We discuss how sometimes people don’t manage up well because they don’t want to be a burden, but rule #1 is to communicate and sometimes over-communicate. A CC on an email is an FYI, and it helps your boss have the information they may need.
When a manager doesn’t know what is going on, they ask questions and ask for data to prove work. When they don’t see proof of work, it gets uncomfortable.
The point of information is clarity. If you manage up well, the executive team will hear more about you and your projects, and it will benefit your career.
If you don’t show your boss your good work, they can’t share it with their boss and therefore you won’t get recognition. Same with if you aren’t doing good work and you need help. Your manager can can help you learn and can cover for you to others...
If you look at your week and your goals based on what you think is expected, you can share that with your boss to make sure you are doing what they need you to do. A quick touch-base at the beginning and end of the week ensure alignment.
Regular updates help your manager know you, how you work, what you do and what’s on your plate. By setting expectations, you open up lines of communication for hard discussions around expectations.
It’s important to mention long-term projects periodically to make sure your manager knows that it’s on your radar.
We don’t all remember everything going on, so a reminder is a good paper trail to keep them posted. Sending the email is a CYA -- whether or not your manager opens the email is up to them.
We think it’s so important to have 1:1 meetings between employees and managers to build trust and communication. As an employee, you want to be prepared and your weekly update can be the basis for that meeting.
Managers need to have a “manageable” number of direct reports so that they can meet regularly. When managers get regular status reports, they can have fewer 1:1s and use them as career mentorship, expectation setting, and other high-level uses of that time vs communicating status updates.
What should you do when your manager is a 1:1 canceller?
If you’re a manager who is unsure of yourself as a manager, read some books like Dare to Lead by Brene Brown. Educate yourself with podcasts, books and articles so that you feel more confident.
To report what you've been doing to your manager, you can reflect at the end of the week, or add to your report during the week so that the end of the week email is really easy.

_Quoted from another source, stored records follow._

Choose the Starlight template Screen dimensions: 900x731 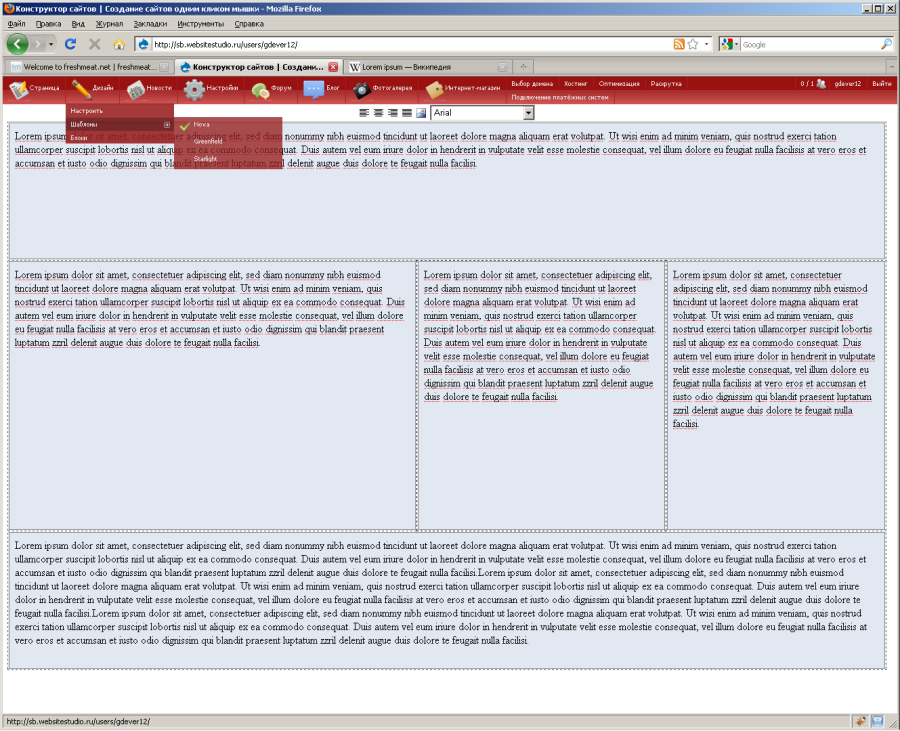click(x=205, y=158)
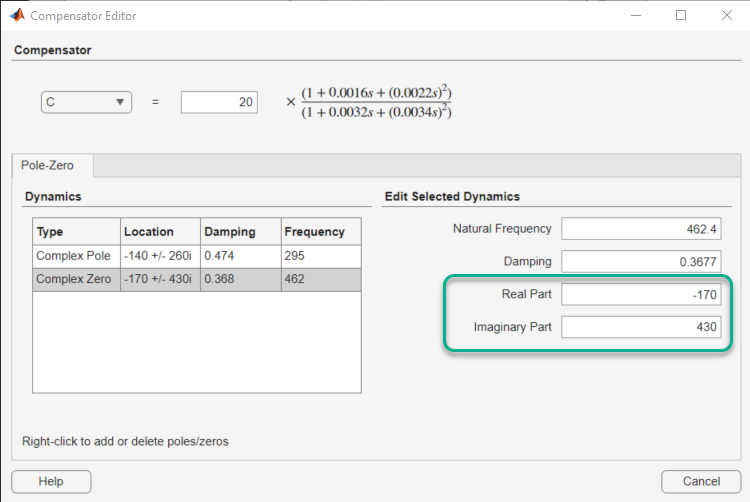Edit the Imaginary Part field

[641, 327]
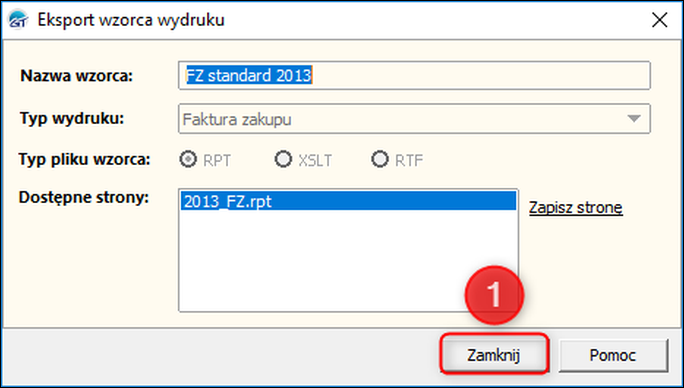
Task: Click the Dostępne strony label
Action: point(84,197)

When working remotely, you don’t have face time with your manager and they don't see you working hard in the office. Be available, communicate when you are and aren’t available, and make sure your manager has what they need when they need it.
Never forget the power of the cc!! It's great for visibility, especially when working from home. Use it as an FYI to show your boss what you’re doing and to keep them informed of your work. You can ask your boss how they want you to use the cc. You can adapt your cc to your company culture.

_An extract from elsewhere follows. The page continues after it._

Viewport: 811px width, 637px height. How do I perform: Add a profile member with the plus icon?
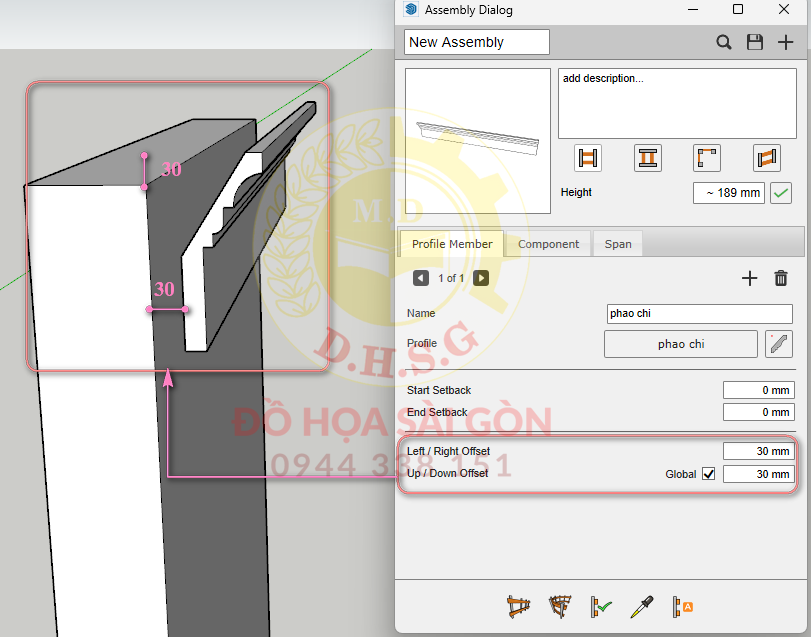click(x=749, y=278)
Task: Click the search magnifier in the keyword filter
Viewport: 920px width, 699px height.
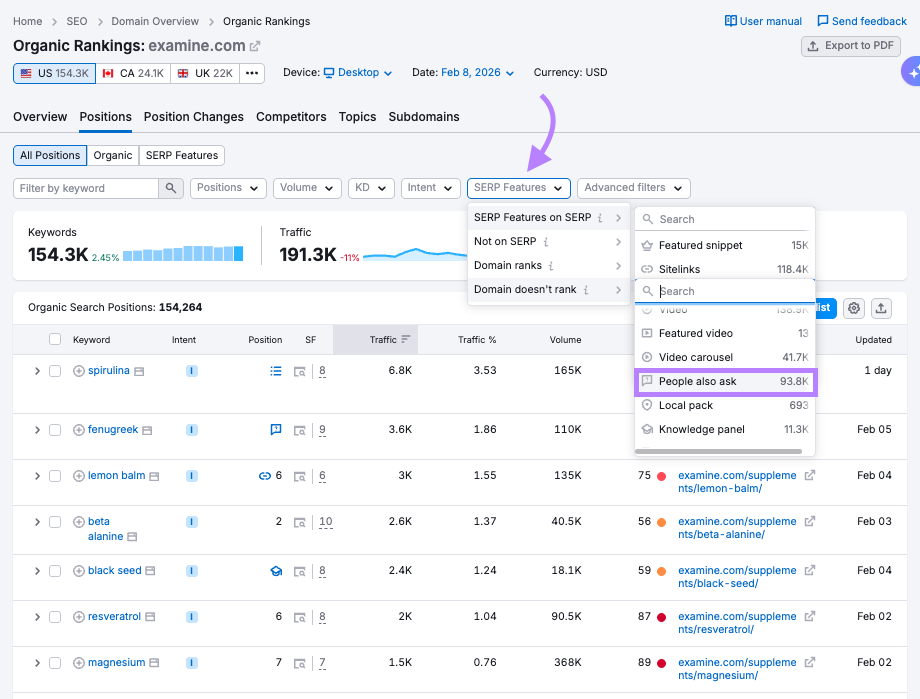Action: [170, 188]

What about using the cc when you are complimented? You can always cc on your “thank you” or your can forward them. The easier you make it for your boss, the better.
And, if you want to make sure you’re traceable, cc your boss so that when the absent hiring manager says you haven’t found any candidates, your boss has seen that you sent an “I’m here when you’re ready to respond” email, and can have your back.
Sometimes the hardest time of managing up is when you are coming back from a negative performance perception. People who are open to feedback and are curious about feedback are the ones who get themself off performance plans.
When on a PIP, those “what I’m working on” emails are critical. CYA, clarify and make sure you’re on the right track. Be transparent and ask for feedback.